Unless you've been cut off from technology, then you have probably heard about Apple's patent, "Systems and Methods for Identifying Unauthorized Users of an Electronic Device." It appears that Apple is taking steps to enable locking out unauthorized iOS users. What's new is that privacy watchdog EFF has posted their reaction to this Apple patent application. I love the EFF, so I listen when they talk.
The EFF weighed in on Apple's recent security software patent. The EFF's post, Steve Jobs Is Watching You: Apple Seeking to Patent Spyware, states, "This patent is downright creepy and invasive - certainly far more than would be needed to respond to the possible loss of a phone. Spyware, and its new cousin traitorware, will hurt customers and companies alike - Apple should shelve this idea before it backfires on both it and its customers."
From a security perspective, Apple has Mobile Me that allows users to find a lost iPhone or iPad via a web portal. The app will approximately map where the device is currently located. It allows a user to play a sound even if it's off. It allows users who do not want the information on their Apple device to fall into enemy's hands, or into anyone's elses, to remotely erase the device. So why does Apple need an enhanced version of Mobile Me?
According to Patent Vest, this Apple patent is aimed at identifying unauthorized users. Your iPhone might identify you through its camera or through its microphone, to verify if you are indeed the owner. It might user a biometric measurement, such as detecting the heartbeat to make sure it matches the authorized user's "heart signature." It could log keystrokes and GPS coordinates, and could even measure "vibration profiles," whatever that really means.

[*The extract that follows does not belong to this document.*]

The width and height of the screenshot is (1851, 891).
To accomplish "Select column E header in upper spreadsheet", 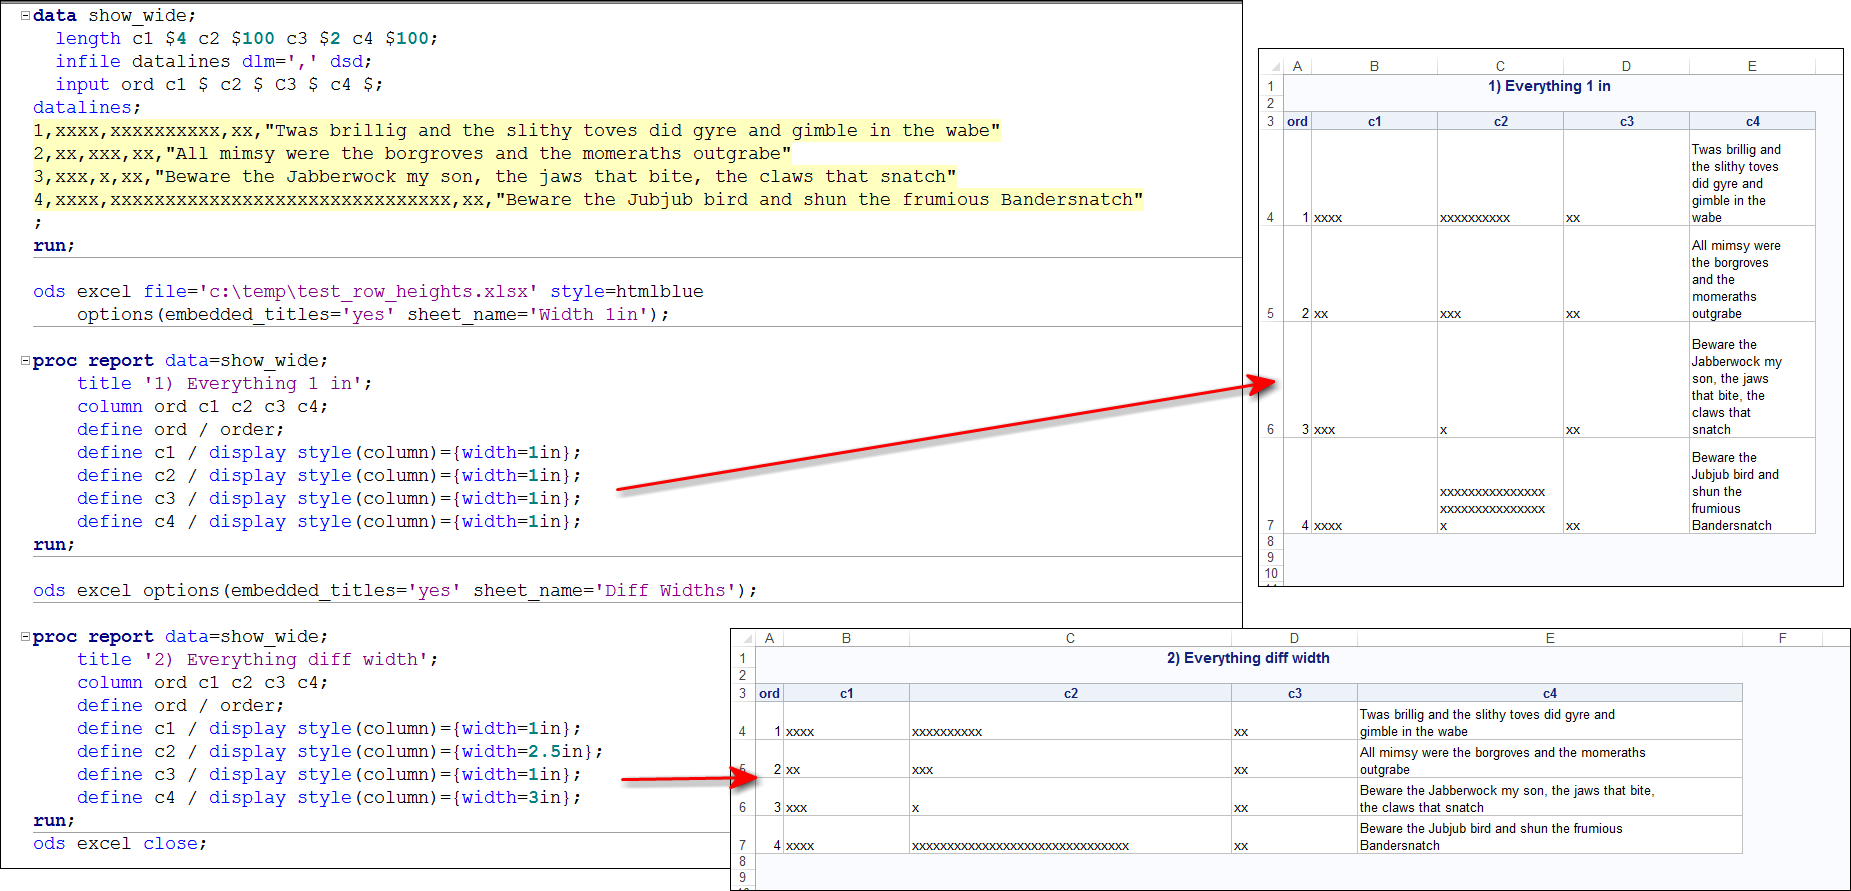I will tap(1752, 66).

Depending upon how you view those security matters, you might cheer Apple's ingenuity. Or you may, like the EFF, feel like Steve Jobs is spying on you with traitorware. Apple would surely make this software opt-in. But then again, what jailbreaking fan in their right mind would opt-in when this software would also be able to detect your jailbroken or hacked Apple devices? If you wanted to jailbreak your iPhone or iPad, then why wouldn't you stick with Mobile Me if you lost your Apple toy? Will the orignial Mobile Me be discontinued?
What if you are not into jailbreaking and you are all for strong security? Do you feel confident that Apple would never be hacked and that their analysis of your face, your voice, and your heartbeat data will never become vulnerable? Calling anything unhackable is like issuing a challenge to some hackers. Perhaps in the future, a heartbeat signature will become a valuable part of your identity?
If you bought an Apple product and you want to jailbreak it, then you should be able to do so. If Apple begins to remotely wipe jailbroken devices, then it seems that is as good as announcing it doesn't want your jailbreaking business.
The most troubling part of this patent, to me, is the potential for Apple to take action against users who jailbreak. That does seem too invasive into your privacy. Using your own personal device against you may even make Apple's patent spyware a type of traitorware. Will it herald a pending iPocolypse?
I "know" Big Brother is watching, but I'm not so sure Steve Jobs is.